Nicht vielen Menschen, und schon gar nicht vielen Nicht-Amerikanern ist ein ausführlicher Nachruf in der "New York Times", der angesehensten Tageszeitung Amerikas, vergönnt. Zum Tod von Max Schmeling gruben die Redakteure tief in den Archiven und förderten viel Schmeichelhaftes, aber auch Kritisches zu Tage.

Charakterfester Mensch

Demnach war Schmeling nicht nur ein feiner Sportsmann, der seinem Gegner Joe Louis, der ihn bei einem Revanche–Kampf für die 1936 erlittene Niederlage immerhin krankenhausreif schlug, ein Leben lang in Freundschaft verbunden blieb. Schmeling war auch ein charakterfester Mensch, der zum Unrechtssystem der Nazis soweit wie möglich Distanz hielt. Dabei hatte Schmeling eine Gratwanderung zu begehen. Die Nazis wollten ihn als lebenden Beweis für die rassische Überlegenheit des Ariers gegen den schwarzen Superboxer Louis. Und als Propagandainstrument gegen den Kriegsgegner Amerika.

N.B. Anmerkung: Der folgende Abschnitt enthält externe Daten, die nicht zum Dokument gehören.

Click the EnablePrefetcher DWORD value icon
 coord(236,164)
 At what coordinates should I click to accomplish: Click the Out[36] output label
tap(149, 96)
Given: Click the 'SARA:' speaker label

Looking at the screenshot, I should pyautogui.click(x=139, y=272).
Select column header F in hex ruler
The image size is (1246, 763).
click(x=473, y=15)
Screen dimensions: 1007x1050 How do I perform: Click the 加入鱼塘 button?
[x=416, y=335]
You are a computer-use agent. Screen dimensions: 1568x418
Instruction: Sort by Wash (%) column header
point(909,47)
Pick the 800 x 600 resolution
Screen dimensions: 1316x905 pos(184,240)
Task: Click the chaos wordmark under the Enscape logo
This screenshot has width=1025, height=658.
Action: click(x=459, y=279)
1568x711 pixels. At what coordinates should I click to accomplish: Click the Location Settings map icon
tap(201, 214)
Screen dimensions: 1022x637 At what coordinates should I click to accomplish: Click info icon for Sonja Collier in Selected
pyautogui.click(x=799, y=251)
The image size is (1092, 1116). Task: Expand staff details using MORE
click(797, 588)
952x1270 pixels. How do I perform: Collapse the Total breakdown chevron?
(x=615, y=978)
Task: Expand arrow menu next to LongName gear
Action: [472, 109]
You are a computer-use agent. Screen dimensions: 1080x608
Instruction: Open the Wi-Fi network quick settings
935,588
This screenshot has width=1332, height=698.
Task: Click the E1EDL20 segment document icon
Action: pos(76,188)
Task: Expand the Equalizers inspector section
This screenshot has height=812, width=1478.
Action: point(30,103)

Hitler ordnete persönlich die Vorführung der Aufzeichnung seines Siegs gegen Louis im Juni 1936 in den deutschen Kinos an - unter dem Titel "Schmelings Sieg – ein deutscher Sieg". Aber, auch darauf wiesen die US-Medien am letzten Wochenende nach Schmelings Tod hin, Schmeling ließ sich nur sehr bedingt vereinnahmen. Zwar distanzierte er sich in den US-Medien während der Hitler-Diktatur niemals von den Nazis, besuchte auch mehrere der notorischen Parteitage in Nürnberg. Aber genauso blieb Schmeling seinem jüdischen US-Manager Joe Jacobs sehr zur Verärgerung der Nazis weiterhin treu verbunden.

Kritisch zur Nazi-Vergangenheit

In einem Nachruf des öffentlichen US-Radiosenders NPR wurde daran erinnert, wie Schmeling in der Reichspogromnacht die jüdischen Kinder eines alten Freundes vor den Nazischergen versteckt hielt. Schmeling habe seinen Ruhm und seine Bedeutung für die Nazis geschickt im Sinne der Humanität einzusetzen verstanden, hieß es. Und anders als die Mehrzahl der Deutschen, so lobten die US-Medien, habe sich Schmeling nach dem Ende der Nazi-Herrschaft zum Wissen über die Verbrechen des Regimes bekannt und sich kritisch mit der Vergangenheit auseinander gesetzt.

Der Respekt für Schmeling gipfelte in dem Lob des Senders NPR, Schmeling sei "ein Held unter lauter Teufeln" gewesen. Vielleicht erinnert sich Amerika auch deshalb so gerne an die deutsche Boxlegende, weil Schmeling sich auch auf die Vorliebe dieses Landes für das Showbiz verstand. Schmeling tauchte bereitwillig auf, als Frank Sinatra eine Benefizgala für seinen in Not geratenen Gegner von einst, Joe Louis, organisierte. Und als die TV–Show "This is my Life" den greisen Louis kurz vor seinem Tod im Jahr 1981 porträtierte, war der zum Freund gewordene Widersacher ebenfalls zur Stelle.

Coca-Cola-Lizenz

Max Schmeling hatte den USA viel zu verdanken. Nicht nur erlebte er hier im Yankee Stadium in New York den größten Triumph seiner Laufbahn. Die Distributionsrechte für den amerikanischsten aller Drinks, Coca Cola, in Deutschland machten aus Schmeling nach dem Zweiten Weltkrieg auch einen wohlhabenden Mann.